## EXERCISE DATA

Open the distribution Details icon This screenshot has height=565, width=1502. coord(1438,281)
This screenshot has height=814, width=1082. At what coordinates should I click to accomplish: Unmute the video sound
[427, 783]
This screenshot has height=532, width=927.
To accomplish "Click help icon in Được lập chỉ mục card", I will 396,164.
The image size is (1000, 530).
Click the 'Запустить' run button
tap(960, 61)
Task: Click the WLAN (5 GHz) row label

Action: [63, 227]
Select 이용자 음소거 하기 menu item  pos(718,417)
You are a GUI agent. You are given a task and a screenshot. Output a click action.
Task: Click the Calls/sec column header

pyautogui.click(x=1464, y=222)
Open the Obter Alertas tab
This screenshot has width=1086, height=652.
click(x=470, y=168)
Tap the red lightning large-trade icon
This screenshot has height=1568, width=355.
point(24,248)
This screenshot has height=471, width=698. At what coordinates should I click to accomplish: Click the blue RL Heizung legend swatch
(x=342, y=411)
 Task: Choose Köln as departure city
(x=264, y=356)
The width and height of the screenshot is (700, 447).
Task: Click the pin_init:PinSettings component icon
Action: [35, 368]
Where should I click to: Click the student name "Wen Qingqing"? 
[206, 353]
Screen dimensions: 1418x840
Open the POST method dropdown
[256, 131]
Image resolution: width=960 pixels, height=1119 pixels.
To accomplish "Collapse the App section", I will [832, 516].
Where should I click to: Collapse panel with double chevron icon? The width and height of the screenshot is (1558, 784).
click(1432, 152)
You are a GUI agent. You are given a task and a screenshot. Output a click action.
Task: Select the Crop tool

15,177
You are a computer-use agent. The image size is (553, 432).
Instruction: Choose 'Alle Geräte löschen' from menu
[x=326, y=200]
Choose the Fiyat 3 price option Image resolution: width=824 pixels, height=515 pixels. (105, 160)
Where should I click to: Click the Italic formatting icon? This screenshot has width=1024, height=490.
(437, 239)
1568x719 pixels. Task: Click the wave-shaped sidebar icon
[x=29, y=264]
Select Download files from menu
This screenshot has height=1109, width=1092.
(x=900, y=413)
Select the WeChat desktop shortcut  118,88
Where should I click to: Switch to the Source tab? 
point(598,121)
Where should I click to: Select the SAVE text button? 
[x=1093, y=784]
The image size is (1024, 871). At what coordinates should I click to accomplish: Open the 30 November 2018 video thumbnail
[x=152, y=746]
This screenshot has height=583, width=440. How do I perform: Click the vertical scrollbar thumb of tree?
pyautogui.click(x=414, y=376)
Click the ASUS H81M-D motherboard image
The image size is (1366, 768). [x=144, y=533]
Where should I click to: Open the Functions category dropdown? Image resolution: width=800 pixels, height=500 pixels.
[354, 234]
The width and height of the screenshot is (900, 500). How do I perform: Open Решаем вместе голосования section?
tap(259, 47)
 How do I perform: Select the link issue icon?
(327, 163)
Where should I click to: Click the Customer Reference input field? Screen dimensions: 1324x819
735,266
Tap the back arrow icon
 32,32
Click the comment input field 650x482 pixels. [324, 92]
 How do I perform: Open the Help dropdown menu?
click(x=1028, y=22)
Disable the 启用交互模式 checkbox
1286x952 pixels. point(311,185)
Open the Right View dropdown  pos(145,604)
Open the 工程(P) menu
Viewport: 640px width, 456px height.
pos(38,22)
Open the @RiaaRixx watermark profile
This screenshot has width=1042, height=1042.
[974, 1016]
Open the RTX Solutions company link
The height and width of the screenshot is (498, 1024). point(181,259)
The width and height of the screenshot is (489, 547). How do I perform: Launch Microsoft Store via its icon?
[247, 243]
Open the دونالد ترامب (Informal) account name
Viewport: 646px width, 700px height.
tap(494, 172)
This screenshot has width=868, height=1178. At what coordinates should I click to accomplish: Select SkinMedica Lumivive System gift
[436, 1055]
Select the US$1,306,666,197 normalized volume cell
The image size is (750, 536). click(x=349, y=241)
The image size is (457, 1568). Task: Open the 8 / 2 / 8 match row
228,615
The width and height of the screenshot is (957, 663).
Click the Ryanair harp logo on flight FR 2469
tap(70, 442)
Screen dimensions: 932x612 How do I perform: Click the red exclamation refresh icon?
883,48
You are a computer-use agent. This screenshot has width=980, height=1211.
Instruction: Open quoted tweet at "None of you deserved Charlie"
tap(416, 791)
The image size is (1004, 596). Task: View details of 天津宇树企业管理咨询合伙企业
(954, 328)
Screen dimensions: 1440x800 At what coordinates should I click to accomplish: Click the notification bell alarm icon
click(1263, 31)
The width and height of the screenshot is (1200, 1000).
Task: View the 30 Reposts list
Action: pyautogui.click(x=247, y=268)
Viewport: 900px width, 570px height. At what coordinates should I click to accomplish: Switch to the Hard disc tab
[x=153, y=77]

## TASK TO COMPLETE
State the number of lines in the data above containing the string "computer" and nothing more.

## EXERCISE OUTPUT
2